Re: polar curve

*To*: mathgroup at smc.vnet.net*Subject*: [mg32348] Re: polar curve*From*: "Borut L" <borut at email.si>*Date*: Wed, 16 Jan 2002 03:29:58 -0500 (EST)*References*: <a20mh4$4h2$1@smc.vnet.net>*Sender*: owner-wri-mathgroup at wolfram.com

Is this your homework assignment? Because it sounds like a homework assignment. Anyway, I am cool enough to give you few tips: x(t) = r(t) cos(t) y(t) = r(t) sin(t) Derivate x(t) on t and you get x'(t), set this to zero, and you get yourself x0, y0 follows.
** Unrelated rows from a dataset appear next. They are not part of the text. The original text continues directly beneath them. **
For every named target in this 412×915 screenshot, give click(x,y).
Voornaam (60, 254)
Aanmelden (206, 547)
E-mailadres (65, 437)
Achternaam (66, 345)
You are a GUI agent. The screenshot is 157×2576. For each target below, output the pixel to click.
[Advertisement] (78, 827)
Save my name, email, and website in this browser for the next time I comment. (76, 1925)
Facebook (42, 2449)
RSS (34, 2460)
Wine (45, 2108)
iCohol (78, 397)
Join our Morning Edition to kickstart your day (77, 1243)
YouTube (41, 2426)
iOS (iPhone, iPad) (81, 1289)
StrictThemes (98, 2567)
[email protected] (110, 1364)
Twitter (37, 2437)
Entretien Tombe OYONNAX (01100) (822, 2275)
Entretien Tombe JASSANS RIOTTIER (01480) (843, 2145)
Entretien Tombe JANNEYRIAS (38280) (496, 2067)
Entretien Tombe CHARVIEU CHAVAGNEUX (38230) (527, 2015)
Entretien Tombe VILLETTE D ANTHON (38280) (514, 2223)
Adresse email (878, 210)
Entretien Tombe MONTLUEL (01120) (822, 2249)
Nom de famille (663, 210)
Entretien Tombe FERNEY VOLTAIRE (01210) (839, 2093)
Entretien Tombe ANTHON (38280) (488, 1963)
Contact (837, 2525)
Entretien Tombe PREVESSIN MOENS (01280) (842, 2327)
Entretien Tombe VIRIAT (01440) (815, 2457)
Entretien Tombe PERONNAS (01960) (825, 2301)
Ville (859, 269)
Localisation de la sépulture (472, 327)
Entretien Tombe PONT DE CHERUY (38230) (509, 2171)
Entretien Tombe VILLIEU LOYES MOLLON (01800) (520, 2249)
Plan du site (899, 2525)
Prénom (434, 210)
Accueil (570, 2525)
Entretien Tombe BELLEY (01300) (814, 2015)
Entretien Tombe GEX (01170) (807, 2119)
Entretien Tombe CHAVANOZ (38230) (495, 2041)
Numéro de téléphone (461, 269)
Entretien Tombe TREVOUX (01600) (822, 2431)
Draw the curve (PolarPlot[r(t)] or ParametricPlot[{x[t],y[t]}]) and figure out the nature of the tangents at those points. <TeKkEnXpErT at aol.com> wrote in message news:a20mh4$4h2$1 at smc.vnet.net... > > A polar curve defined by the equation r = 4cos(theta) -pie/2<=theta<=pie/2 > > Parametrize the curve by x(theta), y(theta). Find the points (x,y) on this > curve at which x'(theta)=0. What can you say about the tangent at these > points? > >